[Collected data entries]
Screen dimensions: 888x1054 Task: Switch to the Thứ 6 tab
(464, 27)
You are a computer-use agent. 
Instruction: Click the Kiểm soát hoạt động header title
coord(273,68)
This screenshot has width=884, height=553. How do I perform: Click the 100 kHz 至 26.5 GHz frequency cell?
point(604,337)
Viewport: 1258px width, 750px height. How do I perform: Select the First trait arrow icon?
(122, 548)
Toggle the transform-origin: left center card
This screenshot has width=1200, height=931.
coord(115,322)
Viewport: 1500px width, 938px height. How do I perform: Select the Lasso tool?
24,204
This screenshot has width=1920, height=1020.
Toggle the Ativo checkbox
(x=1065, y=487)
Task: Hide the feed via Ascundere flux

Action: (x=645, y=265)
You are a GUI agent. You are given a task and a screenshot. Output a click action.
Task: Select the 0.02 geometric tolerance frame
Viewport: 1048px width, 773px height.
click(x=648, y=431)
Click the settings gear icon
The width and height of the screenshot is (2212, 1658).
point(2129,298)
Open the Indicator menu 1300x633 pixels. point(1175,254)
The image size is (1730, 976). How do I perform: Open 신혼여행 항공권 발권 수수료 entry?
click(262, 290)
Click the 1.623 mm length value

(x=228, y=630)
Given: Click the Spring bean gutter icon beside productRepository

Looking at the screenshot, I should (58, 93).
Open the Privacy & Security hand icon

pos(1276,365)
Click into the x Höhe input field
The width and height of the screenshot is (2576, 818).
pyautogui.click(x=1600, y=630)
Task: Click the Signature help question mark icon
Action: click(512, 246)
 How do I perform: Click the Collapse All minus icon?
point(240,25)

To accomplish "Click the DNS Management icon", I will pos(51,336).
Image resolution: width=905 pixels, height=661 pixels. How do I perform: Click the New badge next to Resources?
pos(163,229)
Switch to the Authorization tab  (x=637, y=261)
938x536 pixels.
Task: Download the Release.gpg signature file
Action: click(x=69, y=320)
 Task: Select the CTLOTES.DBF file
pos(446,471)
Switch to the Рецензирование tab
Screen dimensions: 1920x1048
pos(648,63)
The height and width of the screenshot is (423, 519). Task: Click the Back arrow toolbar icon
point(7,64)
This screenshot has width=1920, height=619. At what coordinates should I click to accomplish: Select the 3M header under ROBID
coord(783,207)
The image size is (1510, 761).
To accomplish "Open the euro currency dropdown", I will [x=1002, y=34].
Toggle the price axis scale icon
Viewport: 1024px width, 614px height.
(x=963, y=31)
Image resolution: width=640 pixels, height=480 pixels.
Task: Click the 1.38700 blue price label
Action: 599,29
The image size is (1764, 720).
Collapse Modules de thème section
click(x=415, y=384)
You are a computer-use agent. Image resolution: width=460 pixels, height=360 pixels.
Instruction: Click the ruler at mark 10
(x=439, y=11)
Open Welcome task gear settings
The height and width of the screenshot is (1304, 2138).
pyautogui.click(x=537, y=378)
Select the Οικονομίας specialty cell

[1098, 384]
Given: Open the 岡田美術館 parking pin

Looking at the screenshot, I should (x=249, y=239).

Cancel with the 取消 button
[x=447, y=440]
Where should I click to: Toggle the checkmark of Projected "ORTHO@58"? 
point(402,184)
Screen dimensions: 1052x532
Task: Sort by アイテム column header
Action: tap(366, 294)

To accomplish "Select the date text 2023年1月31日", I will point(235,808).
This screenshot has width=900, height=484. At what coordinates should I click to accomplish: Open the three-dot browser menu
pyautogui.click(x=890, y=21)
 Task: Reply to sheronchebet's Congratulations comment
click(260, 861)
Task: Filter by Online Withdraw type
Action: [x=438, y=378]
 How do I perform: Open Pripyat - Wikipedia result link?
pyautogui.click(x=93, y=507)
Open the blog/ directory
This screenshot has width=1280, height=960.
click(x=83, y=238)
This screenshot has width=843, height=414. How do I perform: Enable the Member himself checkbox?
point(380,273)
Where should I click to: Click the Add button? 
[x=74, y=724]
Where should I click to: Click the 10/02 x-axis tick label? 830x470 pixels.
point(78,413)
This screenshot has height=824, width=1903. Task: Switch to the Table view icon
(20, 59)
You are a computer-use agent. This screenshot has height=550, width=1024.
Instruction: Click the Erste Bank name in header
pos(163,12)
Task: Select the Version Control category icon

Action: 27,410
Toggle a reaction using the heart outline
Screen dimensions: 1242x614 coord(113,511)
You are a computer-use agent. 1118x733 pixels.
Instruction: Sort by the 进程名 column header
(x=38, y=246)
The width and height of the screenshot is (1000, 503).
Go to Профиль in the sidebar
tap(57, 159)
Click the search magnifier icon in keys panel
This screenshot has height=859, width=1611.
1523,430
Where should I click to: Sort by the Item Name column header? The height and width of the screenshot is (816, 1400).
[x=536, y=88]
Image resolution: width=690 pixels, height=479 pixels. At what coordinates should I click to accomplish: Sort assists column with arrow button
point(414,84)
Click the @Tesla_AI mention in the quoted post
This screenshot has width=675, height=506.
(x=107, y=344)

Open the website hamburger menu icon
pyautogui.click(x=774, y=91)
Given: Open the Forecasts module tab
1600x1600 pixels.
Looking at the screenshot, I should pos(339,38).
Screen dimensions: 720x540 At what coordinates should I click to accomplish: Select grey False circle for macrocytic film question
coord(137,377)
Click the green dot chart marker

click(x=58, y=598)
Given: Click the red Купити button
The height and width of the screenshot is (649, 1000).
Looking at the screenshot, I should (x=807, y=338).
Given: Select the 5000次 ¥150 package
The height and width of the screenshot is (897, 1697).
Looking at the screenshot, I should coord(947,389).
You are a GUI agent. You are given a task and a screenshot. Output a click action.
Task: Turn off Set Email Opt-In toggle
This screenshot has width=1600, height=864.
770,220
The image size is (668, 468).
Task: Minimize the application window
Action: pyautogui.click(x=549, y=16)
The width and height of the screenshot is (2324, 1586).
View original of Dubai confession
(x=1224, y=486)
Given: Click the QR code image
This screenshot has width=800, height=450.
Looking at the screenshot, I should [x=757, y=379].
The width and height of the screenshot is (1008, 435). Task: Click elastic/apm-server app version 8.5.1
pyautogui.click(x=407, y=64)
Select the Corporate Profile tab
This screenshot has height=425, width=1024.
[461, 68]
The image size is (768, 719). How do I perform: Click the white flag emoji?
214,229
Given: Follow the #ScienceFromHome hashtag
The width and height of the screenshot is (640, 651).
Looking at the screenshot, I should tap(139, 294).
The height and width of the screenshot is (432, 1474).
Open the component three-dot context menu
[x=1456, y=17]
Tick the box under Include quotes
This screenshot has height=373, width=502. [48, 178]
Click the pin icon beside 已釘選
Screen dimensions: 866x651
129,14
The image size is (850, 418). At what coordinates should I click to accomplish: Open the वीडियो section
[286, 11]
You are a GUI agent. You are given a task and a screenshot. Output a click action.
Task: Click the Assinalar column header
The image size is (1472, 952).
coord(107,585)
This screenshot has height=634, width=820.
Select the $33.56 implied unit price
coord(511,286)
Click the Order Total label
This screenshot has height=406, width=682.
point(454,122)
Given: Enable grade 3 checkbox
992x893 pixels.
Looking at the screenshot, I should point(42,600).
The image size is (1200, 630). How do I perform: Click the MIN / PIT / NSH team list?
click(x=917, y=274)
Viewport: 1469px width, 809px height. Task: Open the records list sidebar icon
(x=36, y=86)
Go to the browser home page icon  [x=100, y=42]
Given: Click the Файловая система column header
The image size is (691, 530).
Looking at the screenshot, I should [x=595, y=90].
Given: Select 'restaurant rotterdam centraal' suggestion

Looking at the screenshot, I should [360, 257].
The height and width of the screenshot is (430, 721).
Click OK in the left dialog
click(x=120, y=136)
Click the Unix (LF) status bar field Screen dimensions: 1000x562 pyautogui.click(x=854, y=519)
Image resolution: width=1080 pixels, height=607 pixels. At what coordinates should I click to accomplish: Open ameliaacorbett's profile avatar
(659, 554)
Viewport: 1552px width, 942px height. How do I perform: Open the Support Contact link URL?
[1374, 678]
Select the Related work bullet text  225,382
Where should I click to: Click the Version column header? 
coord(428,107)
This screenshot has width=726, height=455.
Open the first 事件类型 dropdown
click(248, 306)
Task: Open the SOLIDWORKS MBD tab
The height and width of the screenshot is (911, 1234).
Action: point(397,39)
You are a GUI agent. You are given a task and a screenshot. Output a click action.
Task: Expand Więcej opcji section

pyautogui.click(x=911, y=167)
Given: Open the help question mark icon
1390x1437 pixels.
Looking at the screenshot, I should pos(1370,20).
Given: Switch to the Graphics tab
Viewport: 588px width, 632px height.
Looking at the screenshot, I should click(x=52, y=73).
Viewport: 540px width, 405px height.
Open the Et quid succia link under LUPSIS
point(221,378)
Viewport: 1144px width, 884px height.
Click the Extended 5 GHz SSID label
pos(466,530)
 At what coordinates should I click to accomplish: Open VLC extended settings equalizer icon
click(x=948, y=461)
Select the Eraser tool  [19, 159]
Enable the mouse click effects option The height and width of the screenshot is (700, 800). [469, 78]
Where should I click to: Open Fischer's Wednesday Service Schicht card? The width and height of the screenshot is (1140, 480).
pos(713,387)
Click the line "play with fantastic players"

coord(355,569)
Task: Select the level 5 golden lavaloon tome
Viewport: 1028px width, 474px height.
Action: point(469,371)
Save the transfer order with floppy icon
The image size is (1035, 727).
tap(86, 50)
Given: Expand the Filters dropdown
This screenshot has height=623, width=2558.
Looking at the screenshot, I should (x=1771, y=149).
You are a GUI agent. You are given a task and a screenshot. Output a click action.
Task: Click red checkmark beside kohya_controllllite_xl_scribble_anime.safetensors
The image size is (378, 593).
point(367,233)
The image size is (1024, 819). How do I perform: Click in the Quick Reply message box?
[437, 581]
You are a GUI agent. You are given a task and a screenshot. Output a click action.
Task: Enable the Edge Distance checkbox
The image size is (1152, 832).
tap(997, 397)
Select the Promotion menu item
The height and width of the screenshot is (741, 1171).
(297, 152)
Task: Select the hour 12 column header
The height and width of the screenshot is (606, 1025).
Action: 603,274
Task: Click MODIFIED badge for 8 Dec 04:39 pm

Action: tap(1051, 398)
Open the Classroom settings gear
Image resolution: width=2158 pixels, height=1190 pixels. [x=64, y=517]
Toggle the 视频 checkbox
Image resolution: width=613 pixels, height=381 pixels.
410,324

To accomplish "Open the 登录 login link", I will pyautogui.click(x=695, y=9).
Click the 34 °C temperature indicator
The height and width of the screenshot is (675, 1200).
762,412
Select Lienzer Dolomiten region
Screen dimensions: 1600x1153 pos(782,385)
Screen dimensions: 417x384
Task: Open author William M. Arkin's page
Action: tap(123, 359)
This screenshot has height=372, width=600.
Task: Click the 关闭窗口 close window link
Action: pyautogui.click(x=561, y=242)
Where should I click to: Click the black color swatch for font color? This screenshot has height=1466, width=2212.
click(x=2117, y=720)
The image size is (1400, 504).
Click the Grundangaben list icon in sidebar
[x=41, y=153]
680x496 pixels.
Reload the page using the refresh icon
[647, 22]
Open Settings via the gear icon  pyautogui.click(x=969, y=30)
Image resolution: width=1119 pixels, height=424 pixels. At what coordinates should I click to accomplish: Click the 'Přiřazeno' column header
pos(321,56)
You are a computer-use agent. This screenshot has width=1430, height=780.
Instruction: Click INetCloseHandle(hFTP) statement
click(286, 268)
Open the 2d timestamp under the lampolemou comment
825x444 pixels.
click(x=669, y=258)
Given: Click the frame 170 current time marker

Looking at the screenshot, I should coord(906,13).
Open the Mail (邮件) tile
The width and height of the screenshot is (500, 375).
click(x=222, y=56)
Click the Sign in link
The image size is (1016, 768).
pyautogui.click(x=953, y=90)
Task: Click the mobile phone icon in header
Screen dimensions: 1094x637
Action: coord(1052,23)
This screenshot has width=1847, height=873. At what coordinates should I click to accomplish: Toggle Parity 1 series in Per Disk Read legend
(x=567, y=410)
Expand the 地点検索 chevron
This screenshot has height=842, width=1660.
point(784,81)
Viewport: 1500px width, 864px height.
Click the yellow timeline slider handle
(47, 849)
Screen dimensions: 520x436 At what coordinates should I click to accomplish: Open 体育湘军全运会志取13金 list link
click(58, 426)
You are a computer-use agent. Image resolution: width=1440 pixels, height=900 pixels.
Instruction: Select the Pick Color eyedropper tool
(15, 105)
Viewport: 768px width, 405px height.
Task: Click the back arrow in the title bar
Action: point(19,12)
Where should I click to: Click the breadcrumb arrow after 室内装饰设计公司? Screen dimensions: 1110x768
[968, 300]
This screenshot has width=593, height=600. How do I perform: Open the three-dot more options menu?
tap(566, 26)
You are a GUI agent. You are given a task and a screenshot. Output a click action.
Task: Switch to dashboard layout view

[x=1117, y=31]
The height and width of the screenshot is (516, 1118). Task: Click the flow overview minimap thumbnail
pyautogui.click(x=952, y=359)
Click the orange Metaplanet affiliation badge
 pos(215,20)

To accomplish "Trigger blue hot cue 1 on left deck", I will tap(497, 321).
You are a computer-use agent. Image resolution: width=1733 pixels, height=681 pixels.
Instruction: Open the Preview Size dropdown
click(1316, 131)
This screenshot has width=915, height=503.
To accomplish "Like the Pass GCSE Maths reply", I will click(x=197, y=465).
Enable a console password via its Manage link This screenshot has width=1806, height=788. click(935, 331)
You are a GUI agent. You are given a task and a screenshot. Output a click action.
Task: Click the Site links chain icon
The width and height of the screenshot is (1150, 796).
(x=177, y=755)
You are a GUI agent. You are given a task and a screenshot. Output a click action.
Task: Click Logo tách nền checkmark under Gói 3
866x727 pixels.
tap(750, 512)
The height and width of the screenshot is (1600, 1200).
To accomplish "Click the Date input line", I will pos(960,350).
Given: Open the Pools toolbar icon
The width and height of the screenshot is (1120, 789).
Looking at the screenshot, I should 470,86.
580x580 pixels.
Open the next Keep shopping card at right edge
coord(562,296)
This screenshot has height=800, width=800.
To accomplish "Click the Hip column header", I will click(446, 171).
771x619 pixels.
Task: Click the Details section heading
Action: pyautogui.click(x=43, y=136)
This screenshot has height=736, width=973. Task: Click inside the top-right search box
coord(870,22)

§ **Problem description**
Which lines of the records above contain the word "computer"? Report each one.

§ **Task output**
You are a computer-use agent. 
You are a computer-use agent. Image resolution: width=460 pixels, height=360 pixels.
You are a computer-use agent. This screenshot has height=550, width=1024.
You are a computer-use agent. 1118x733 pixels.
You are a computer-use agent. This screenshot has width=1430, height=780.
You are a computer-use agent. Image resolution: width=1440 pixels, height=900 pixels.
You are a computer-use agent. Image resolution: width=1733 pixels, height=681 pixels.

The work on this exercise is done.